Both platforms can deliver the basics. The biggest gap is how price scales. One scales with contacts; the other stacks seats with contacts. That single difference shapes year‑one and year‑two budgets more than any small feature delta.
Where Each One Wins
🏆 All‑In‑One CRM — HubSpot
🏆 Startup Budget — ActiveCampaign
🏆 Sales Collaboration — HubSpot
🏆 Quick Launch — ActiveCampaign
Decision Guide
✅ Choose ActiveCampaign If…
- Email automation is the main lever and you need branching, goals, and re‑entry.
- You want a low entry price tied to contacts, with 10× send room on the entry tier.
- Your sales flow is simple and a lightweight pipeline is enough for now.
✅ Choose HubSpot If…
- You want marketing, sales, and service under one CRM with native dashboards.
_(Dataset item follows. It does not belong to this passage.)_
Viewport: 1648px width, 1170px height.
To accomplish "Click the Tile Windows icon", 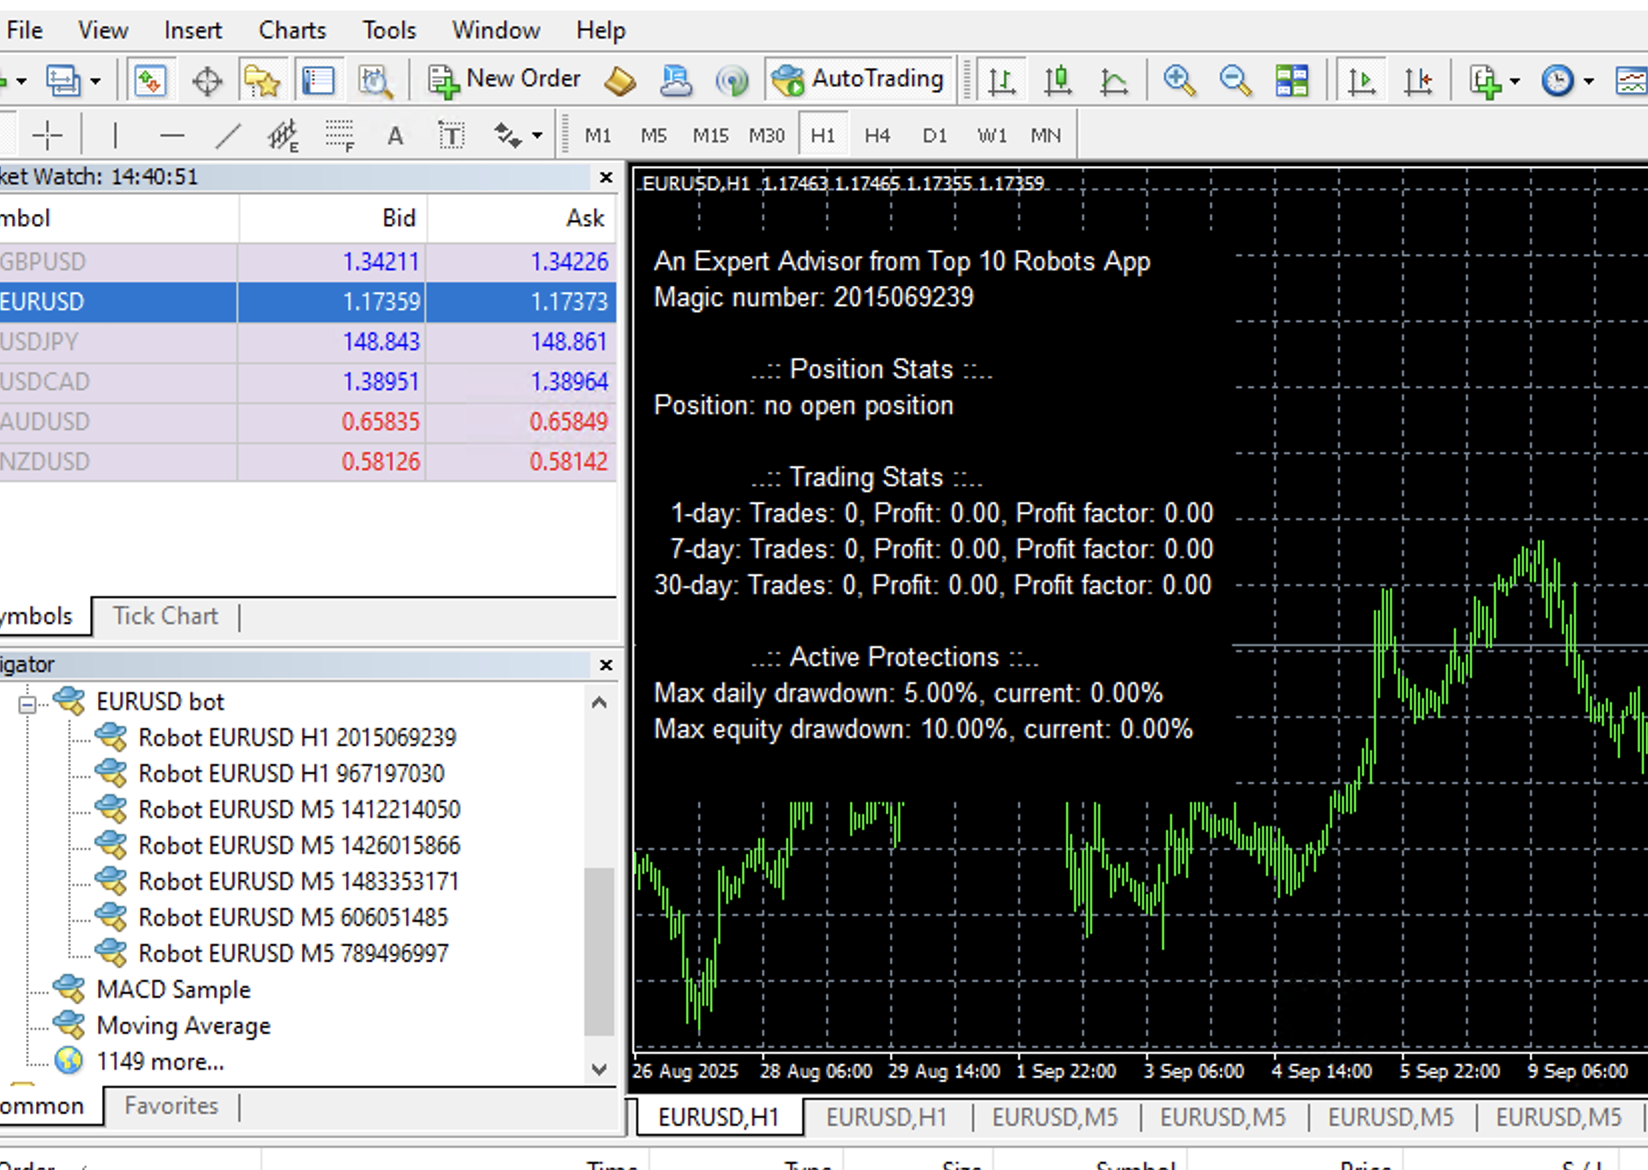I will 1291,80.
- Your team needs granular permissions, SSO/SCIM, and clean audit history.
- You’re fine budgeting for seats, marketing contacts, and a one‑time onboarding fee at higher tiers.
Best Fit For Most Teams
Most small teams start faster and spend less with ActiveCampaign. Email journeys, behavioral splits, and tags deliver quick wins without a heavy bill. If you already plan to roll in sales and service under one roof, HubSpot earns the nod. The math tilts to the CRM suite once cross‑team visibility and permissions matter more than raw email automation power.
Notes: Pricing and allowances come from official pages. Entry figures reflect USD and can change with contact tiers, seats, or billing cadence. See ActiveCampaign pricing, HubSpot marketing contacts, and HubSpot onboarding for current terms.